Saved entries:
....
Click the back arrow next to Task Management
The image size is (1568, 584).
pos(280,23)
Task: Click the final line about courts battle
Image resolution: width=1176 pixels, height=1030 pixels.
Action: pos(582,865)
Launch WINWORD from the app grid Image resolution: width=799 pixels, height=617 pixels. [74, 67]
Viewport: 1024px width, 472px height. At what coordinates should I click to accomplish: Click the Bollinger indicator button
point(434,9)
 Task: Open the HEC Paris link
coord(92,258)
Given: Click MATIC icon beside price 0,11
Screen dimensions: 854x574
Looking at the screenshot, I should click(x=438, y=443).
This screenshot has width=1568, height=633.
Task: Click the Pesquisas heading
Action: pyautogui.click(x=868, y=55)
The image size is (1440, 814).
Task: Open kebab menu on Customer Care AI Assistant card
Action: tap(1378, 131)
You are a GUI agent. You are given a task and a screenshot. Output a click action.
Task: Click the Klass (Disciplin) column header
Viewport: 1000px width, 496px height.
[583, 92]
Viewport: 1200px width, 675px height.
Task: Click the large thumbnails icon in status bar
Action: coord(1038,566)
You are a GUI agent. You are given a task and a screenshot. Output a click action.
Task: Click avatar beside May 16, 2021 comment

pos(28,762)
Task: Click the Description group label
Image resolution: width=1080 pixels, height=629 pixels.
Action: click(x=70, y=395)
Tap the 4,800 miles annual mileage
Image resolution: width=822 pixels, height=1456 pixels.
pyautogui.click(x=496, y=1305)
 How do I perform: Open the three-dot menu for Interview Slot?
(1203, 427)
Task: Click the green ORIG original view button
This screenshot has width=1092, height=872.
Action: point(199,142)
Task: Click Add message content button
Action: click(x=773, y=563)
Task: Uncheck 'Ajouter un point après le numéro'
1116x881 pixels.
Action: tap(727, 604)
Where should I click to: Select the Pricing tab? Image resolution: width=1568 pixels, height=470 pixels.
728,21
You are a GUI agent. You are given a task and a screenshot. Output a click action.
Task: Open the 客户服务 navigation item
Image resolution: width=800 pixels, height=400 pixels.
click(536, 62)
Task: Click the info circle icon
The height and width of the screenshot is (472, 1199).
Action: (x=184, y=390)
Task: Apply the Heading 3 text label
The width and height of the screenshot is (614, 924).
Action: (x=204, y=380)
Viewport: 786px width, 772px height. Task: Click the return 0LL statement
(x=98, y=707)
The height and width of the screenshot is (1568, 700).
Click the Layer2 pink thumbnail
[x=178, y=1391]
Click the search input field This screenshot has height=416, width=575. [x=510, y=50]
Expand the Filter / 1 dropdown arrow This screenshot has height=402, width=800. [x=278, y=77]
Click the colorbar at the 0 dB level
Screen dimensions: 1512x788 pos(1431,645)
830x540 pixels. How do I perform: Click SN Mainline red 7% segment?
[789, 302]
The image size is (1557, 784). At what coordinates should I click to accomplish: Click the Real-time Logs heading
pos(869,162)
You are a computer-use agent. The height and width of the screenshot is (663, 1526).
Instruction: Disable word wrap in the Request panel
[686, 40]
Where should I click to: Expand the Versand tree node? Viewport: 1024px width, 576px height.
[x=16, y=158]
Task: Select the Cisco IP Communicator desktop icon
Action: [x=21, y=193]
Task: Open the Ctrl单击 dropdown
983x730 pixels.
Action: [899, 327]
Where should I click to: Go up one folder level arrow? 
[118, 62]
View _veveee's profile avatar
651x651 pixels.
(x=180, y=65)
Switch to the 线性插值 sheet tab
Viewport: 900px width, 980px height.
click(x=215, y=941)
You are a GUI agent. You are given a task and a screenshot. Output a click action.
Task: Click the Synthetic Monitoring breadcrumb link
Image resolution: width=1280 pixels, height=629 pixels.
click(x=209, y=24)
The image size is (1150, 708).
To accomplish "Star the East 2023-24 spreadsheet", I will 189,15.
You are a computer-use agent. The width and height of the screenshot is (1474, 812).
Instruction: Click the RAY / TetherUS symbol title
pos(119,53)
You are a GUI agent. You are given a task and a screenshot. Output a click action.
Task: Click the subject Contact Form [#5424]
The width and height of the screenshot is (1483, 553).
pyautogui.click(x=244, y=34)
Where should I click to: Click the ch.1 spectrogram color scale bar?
....
Your answer consists solely of the lines from the top of the records above through the line that contains "Given: Click MATIC icon beside price 0,11", each echoed exactly.

* **EXERCISE RESPONSE**
Click the back arrow next to Task Management
The image size is (1568, 584).
pos(280,23)
Task: Click the final line about courts battle
Image resolution: width=1176 pixels, height=1030 pixels.
Action: pos(582,865)
Launch WINWORD from the app grid Image resolution: width=799 pixels, height=617 pixels. [74, 67]
Viewport: 1024px width, 472px height. At what coordinates should I click to accomplish: Click the Bollinger indicator button
point(434,9)
 Task: Open the HEC Paris link
coord(92,258)
Given: Click MATIC icon beside price 0,11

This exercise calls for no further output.